When true, prefixes generated routes with the version (/v1/addressbook). Leave false to omit versioned paths.

default_query_params

You can provide a list of default query parameters that will be added to generated operations. Include a methods list on an entry to scope it to specific verbs.

methods

Map of resource, instance, and instance_attrs to the HTTP verbs you want generated. Omit a method to skip emitting that operation.

descriptions

Override operation descriptions for resource, instance, or instance_attrs endpoints. Any omitted method falls back to Firestone’s defaults.

Generate OpenAPI Client

Now, to generate your OpenAPI client, you will need the openapi-generator command (installation instructions to generate client code in many languages.

Please check out the OpenAPI Project for more details.

This client code can then be used as an SDK or used by our CLI generation, for example:

openapi-generator generate \
    -i examples/addressbook/openapi.yaml \
    -g python-nextgen \
    -o /tmp/addressbook-client \
    --skip-validate-spec \
    -c examples/addressbook/openapi-gen-config.json

Generate Python CRUD CLI

Now that you have generated the client code, you can also generate a CRUD, Python Click-based CLI around your code. This generator creates a standalone script or as a module to be used in your console scripts, as part of your project build.

Please checkout the Click Project for more details.

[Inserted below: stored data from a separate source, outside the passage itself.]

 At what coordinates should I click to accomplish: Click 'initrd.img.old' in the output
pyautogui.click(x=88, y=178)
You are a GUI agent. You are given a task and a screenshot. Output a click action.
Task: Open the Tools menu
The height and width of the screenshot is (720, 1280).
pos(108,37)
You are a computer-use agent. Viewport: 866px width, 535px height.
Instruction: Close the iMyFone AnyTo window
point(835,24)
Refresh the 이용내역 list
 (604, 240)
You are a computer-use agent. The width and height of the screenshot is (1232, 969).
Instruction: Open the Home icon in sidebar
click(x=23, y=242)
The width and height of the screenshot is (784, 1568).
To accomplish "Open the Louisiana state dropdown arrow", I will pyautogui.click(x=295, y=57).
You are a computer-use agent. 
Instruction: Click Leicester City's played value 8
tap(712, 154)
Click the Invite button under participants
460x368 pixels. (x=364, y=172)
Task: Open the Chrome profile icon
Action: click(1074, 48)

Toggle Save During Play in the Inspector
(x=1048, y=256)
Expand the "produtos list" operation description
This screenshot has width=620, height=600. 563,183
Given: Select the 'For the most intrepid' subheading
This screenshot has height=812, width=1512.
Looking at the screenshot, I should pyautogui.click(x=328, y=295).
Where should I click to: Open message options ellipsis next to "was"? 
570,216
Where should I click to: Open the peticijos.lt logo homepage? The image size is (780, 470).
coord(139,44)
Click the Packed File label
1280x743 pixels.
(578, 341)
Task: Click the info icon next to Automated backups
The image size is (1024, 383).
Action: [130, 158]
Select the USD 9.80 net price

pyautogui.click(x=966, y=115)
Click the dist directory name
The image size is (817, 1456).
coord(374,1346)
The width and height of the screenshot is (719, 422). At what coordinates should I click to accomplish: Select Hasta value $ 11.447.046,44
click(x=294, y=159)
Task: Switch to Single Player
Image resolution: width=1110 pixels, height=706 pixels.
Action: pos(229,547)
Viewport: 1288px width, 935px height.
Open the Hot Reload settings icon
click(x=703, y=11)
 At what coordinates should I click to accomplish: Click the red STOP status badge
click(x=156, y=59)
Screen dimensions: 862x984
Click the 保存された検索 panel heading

Here is an example command we use to generate the example Addressbook.

firestone generate \
    --title 'Addressbook CLI' \
    --description 'This is the CLI for the example Addressbook' \
    --resources examples/addressbook/addressbook.yaml,examples/addressbook/person.yaml,examples/addressbook/postal_codes.yaml \
    --version 1.0 \
    cli \
    --pkg addressbook \
    --client-pkg addressbook.client > examples/addressbook/main.py

Contributing

firestone and the larger Firestone Project are open-source projects and we welcome contributions. Please follow standard GitHub practices, including forking the project, creating a branch, and submitting a PR.